The Act also broadens the BSA definition of “financial institution” to include “dealers in antiquities,” (“a person engaged in the trade of antiquities, including an advisor, consultant, or any other person who engages as a business in the solicitation or the sale of antiquities,”). The Act requires the Secretary, through FinCEN, to issue proposed rules implementing this provision by January 1, 2022. The Act also requires FinCEN, before the issuance of these rules, to consult with the FBI, DOJ, and other relevant agencies on the appropriate scope of the rules, including: (1) the size, type of business, and geographic location of persons who should be subject to the rules; (2) the degree to which the regulations should focus on high-value trade in antiquities and on the need to identify the actual purchasers of such antiquities and their agents or intermediaries; (3) the need to generally identify persons who are dealers, advisors, consultants, or others who engage in antiquities trading; and (4) whether any thresholds or exemptions should apply in determining whom to regulate.

Review by FinCEN of Whether to Implement a “No-Action Letter” Program

The Act requires FinCEN, in consultation with DOJ, federal functional regulators, state banking supervisors, and other relevant agencies, to submit a report to Congress within six months that analyzes whether the implementation of no-action letters by FinCEN in response to inquiries from financial institutions on the application of AML laws or regulations to specific conduct, could enhance BSA compliance by financial institutions. The report must also include proposed rulemaking to implement any recommendations. FinCEN also is required to consider whether to establish a timeline for the review of requests for no-action letters, which could help to accelerate the pace of interpretive guidance from the agency.

Increased BSA/AML Penalties

The Act provides additional civil penalties for persons who violate the BSA after having done so previously. For each additional violation, effective immediately, repeat offenders now are subject to additional penalties of three times the profit gained or loss avoided as a result of the violation, or two times the maximum allowable penalty for the violation, whichever is greater. The underlying previous violation must have occurred after the Act became effective on January 1, 2021.

The Act also provides that individuals who commit “egregious” violations of the BSA will be barred from serving on the board of directors of a U.S. financial institution for a 10-year period. An “egregious” violation is defined as a criminal violation that results in conviction and for which the maximum term of imprisonment is one year, or a civil violation that is willful and where the violation facilitated money laundering or the financing of terrorism.

The Act further provides that, in addition to any other criminal fines, a person convicted of violating the BSA may be fined an amount equal to the profit gained from the violation and, for employees of financial institutions, be required to repay any bonus they received during the year in which the violation occurred or the succeeding one.

Mandatory Treasury Review of CTR and SAR Requirements

The Act requires the Secretary, in consultation with federal law enforcement and federal and state banking regulators, to conduct a formal review of the financial institution reporting requirements relating to CTRs and SARs and to propose changes to reduce unnecessarily burdensome regulatory requirements and ensure the continued usefulness of such reports against statutory requirements.
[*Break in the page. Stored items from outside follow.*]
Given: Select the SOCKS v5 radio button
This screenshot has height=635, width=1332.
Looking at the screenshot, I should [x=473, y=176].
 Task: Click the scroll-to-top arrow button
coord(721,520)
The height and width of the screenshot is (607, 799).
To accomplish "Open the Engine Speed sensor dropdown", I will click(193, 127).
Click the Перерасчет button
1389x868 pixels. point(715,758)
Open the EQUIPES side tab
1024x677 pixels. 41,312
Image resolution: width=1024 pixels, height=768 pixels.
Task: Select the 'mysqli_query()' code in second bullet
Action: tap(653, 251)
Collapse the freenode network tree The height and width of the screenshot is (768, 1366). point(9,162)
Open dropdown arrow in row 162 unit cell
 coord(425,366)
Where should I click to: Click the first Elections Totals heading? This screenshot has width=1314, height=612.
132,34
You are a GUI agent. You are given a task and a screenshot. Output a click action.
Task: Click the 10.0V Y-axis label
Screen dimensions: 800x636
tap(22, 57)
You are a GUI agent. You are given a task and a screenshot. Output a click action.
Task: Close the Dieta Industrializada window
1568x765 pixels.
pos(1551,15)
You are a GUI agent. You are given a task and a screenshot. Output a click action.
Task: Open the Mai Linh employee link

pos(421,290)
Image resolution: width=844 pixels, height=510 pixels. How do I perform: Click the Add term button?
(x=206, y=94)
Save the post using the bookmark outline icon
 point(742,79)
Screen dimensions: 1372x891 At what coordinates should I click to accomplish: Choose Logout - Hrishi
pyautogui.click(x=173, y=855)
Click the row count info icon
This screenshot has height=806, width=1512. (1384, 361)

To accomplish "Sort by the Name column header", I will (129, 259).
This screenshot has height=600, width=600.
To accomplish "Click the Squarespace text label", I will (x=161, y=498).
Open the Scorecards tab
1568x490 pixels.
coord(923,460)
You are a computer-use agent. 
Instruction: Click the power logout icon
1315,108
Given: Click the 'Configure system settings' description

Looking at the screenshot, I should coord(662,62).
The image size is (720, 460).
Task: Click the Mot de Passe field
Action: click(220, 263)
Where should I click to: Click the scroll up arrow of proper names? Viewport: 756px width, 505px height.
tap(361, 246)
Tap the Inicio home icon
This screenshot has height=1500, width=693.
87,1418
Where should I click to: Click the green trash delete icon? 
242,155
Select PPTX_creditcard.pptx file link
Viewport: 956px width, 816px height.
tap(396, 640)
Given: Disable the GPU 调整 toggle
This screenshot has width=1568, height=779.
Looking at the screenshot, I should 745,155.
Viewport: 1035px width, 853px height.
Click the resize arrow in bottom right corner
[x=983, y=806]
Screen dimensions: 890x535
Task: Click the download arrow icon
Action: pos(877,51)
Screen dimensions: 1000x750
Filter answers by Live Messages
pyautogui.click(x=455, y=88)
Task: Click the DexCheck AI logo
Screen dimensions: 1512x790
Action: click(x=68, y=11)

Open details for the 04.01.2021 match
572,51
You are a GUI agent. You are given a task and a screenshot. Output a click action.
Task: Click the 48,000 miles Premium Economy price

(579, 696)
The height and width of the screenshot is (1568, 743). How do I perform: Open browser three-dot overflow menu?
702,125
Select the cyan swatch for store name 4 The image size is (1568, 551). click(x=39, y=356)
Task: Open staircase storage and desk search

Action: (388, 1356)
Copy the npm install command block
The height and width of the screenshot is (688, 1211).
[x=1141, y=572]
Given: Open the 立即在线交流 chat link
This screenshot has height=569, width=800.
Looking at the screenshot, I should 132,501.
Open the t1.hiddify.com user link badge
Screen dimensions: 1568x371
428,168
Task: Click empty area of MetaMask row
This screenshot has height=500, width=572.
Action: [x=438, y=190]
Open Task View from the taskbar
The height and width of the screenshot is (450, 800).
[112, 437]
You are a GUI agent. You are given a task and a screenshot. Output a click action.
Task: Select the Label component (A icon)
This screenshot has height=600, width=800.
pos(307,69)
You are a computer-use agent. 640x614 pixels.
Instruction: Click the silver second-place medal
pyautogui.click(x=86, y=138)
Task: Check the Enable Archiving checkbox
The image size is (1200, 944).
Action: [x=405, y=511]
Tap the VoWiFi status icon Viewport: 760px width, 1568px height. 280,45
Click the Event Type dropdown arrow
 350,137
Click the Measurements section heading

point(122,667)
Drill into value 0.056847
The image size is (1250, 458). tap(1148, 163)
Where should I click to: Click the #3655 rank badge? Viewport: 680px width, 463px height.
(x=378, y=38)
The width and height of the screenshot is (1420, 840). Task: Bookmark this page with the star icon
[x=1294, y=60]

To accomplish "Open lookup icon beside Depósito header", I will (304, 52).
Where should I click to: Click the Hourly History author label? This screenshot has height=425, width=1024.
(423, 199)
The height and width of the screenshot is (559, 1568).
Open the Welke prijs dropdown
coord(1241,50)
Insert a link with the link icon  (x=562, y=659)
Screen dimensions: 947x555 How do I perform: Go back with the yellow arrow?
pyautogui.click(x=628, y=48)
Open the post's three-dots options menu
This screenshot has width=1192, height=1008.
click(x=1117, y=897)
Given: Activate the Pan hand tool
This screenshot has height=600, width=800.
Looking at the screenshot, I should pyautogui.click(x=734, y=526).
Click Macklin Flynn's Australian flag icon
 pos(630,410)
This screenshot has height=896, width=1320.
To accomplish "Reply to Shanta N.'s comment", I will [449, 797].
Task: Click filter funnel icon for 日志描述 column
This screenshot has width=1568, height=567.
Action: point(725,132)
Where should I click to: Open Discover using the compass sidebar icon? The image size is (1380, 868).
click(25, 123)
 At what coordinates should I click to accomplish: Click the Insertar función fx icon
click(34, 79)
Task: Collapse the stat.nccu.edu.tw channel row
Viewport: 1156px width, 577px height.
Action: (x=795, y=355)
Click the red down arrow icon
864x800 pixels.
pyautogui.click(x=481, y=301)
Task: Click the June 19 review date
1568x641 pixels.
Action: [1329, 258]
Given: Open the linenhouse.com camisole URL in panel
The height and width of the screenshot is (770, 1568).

This includes a review of rules and guidance issued to implement CTR and SAR provisions, a consideration of whether the dollar thresholds for the reports require adjustment, a review of which fields should be designated as critical on the SAR form, and whether additional exemptions to CTR reporting should be allowed to avoid reports that have little or no value to law enforcement. The Secretary must submit a report of her findings to Congress by January 1, 2022, and propose rulemaking to implement the report’s findings.

New SAR Pilot Program to Allow Regulated Financial Institutions to Share SARs with Their Foreign Branches, Subsidiaries, and Affiliates

The Act requires the Secretary to promulgate rules by January 1, 2022, establishing a pilot program that will permit participating financial institutions to share information related to SARs with their foreign branches, subsidiaries, and affiliates for the purposes “of combating illicit finance risks.” No sharing will be allowed with branches, subsidiaries, or affiliates located in China, Russia, state sponsors of terrorism, federally-sanctioned jurisdictions, and other jurisdictions as determined by the Secretary.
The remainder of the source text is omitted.